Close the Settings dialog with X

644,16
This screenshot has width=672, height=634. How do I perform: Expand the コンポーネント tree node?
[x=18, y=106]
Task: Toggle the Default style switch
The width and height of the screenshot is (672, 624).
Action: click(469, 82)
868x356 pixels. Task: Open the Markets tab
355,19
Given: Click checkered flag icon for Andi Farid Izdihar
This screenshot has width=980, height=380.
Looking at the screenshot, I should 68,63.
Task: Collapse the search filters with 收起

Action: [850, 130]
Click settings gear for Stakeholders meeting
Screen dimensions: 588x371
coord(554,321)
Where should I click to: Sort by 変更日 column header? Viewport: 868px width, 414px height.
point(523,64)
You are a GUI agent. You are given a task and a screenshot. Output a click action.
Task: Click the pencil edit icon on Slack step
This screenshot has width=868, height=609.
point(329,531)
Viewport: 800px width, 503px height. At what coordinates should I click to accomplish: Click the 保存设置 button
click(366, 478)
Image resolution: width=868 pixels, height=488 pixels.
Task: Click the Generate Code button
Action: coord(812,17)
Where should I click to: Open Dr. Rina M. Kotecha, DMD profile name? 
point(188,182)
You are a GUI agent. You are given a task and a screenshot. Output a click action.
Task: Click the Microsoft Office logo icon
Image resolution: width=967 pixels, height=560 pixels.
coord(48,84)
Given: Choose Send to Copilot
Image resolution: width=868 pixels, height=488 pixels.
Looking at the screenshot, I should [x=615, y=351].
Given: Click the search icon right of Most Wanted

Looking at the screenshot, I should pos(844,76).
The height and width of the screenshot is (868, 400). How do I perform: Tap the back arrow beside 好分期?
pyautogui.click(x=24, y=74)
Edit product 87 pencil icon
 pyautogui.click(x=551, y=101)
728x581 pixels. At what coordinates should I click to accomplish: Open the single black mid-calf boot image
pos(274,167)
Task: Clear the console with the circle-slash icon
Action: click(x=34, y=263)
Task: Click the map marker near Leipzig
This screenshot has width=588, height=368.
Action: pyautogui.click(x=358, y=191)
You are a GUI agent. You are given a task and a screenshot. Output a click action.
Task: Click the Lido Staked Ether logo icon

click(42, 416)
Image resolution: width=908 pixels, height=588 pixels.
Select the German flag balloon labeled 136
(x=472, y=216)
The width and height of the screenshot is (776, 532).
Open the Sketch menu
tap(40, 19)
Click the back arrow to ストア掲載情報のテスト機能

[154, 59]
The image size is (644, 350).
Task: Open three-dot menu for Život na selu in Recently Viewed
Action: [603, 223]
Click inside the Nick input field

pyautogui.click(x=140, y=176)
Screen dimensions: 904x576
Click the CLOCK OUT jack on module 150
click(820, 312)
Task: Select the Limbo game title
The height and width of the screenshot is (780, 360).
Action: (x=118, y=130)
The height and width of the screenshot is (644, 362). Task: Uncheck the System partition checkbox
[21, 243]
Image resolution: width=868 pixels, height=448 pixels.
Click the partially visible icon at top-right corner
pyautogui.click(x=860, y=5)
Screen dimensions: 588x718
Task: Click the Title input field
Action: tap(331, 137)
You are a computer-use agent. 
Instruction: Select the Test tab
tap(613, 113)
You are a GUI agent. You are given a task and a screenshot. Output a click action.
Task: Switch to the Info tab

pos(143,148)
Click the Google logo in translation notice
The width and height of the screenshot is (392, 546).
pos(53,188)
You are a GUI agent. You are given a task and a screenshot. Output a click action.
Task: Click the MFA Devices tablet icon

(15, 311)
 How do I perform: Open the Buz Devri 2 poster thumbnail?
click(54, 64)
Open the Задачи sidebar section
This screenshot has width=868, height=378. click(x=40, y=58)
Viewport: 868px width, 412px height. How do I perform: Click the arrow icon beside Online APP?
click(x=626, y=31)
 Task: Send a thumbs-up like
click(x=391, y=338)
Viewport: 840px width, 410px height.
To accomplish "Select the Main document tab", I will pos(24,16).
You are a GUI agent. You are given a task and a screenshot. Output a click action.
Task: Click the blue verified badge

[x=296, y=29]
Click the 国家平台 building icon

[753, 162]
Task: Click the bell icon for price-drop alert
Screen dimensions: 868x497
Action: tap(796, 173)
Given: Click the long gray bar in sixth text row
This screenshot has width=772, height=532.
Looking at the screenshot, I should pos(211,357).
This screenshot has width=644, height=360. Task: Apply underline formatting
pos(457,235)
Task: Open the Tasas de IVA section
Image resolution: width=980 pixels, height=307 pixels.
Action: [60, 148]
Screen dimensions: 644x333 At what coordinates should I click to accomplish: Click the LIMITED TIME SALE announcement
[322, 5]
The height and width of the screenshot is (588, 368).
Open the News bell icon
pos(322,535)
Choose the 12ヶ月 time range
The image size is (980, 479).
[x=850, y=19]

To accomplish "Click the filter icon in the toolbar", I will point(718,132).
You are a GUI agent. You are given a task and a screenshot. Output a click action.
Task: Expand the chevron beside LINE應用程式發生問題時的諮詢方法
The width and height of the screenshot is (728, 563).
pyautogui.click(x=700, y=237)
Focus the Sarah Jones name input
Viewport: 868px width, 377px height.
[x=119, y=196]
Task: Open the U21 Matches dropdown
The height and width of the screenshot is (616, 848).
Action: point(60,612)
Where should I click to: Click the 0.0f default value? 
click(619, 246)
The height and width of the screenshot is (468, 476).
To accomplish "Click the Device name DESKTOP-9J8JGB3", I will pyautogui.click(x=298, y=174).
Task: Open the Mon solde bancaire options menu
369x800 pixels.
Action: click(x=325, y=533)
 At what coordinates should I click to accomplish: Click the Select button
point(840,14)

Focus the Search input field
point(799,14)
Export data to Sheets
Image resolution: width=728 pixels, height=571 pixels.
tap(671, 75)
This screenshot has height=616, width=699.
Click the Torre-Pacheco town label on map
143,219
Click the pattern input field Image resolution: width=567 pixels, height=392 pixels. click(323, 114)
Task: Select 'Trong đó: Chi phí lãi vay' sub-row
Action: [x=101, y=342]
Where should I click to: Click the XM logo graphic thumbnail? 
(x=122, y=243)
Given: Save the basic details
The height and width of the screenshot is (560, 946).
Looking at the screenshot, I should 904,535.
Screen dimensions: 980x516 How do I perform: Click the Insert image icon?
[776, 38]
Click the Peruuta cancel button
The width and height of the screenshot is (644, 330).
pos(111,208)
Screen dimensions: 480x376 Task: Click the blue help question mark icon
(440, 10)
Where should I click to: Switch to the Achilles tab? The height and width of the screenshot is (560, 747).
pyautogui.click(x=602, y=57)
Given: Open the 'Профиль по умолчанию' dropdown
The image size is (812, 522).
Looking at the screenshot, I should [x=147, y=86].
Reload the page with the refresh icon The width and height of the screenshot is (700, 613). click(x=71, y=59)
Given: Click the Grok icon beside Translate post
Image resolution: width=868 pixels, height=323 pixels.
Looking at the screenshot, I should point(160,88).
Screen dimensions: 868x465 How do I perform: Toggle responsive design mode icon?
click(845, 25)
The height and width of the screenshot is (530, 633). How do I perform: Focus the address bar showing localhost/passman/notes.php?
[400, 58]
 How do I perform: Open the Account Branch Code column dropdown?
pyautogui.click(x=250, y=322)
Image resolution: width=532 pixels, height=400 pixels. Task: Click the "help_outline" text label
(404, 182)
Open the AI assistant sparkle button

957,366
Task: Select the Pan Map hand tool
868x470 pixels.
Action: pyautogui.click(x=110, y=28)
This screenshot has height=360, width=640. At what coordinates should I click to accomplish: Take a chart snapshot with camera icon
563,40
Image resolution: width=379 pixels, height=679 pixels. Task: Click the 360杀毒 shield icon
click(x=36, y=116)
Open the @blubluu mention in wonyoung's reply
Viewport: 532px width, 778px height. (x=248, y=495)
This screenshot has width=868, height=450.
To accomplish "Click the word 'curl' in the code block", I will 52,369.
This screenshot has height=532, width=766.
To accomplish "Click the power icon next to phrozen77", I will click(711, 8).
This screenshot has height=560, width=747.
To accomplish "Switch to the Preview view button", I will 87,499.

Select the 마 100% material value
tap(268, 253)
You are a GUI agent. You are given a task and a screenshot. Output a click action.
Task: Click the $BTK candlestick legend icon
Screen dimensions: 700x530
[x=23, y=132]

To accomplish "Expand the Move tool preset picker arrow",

» **What you will do**: In the data above, find the line that contains "Given: Click checkered" and the line that contains "Given: Choose Send to Copilot". Repeat exactly those lines and every line between them, and only those.

» **Final answer**:
Given: Click checkered flag icon for Andi Farid Izdihar
This screenshot has width=980, height=380.
Looking at the screenshot, I should 68,63.
Task: Collapse the search filters with 收起

Action: [850, 130]
Click settings gear for Stakeholders meeting
Screen dimensions: 588x371
coord(554,321)
Where should I click to: Sort by 変更日 column header? Viewport: 868px width, 414px height.
point(523,64)
You are a GUI agent. You are given a task and a screenshot. Output a click action.
Task: Click the pencil edit icon on Slack step
This screenshot has width=868, height=609.
point(329,531)
Viewport: 800px width, 503px height. At what coordinates should I click to accomplish: Click the 保存设置 button
click(366, 478)
Image resolution: width=868 pixels, height=488 pixels.
Task: Click the Generate Code button
Action: coord(812,17)
Where should I click to: Open Dr. Rina M. Kotecha, DMD profile name? 
point(188,182)
You are a GUI agent. You are given a task and a screenshot. Output a click action.
Task: Click the Microsoft Office logo icon
Image resolution: width=967 pixels, height=560 pixels.
coord(48,84)
Given: Choose Send to Copilot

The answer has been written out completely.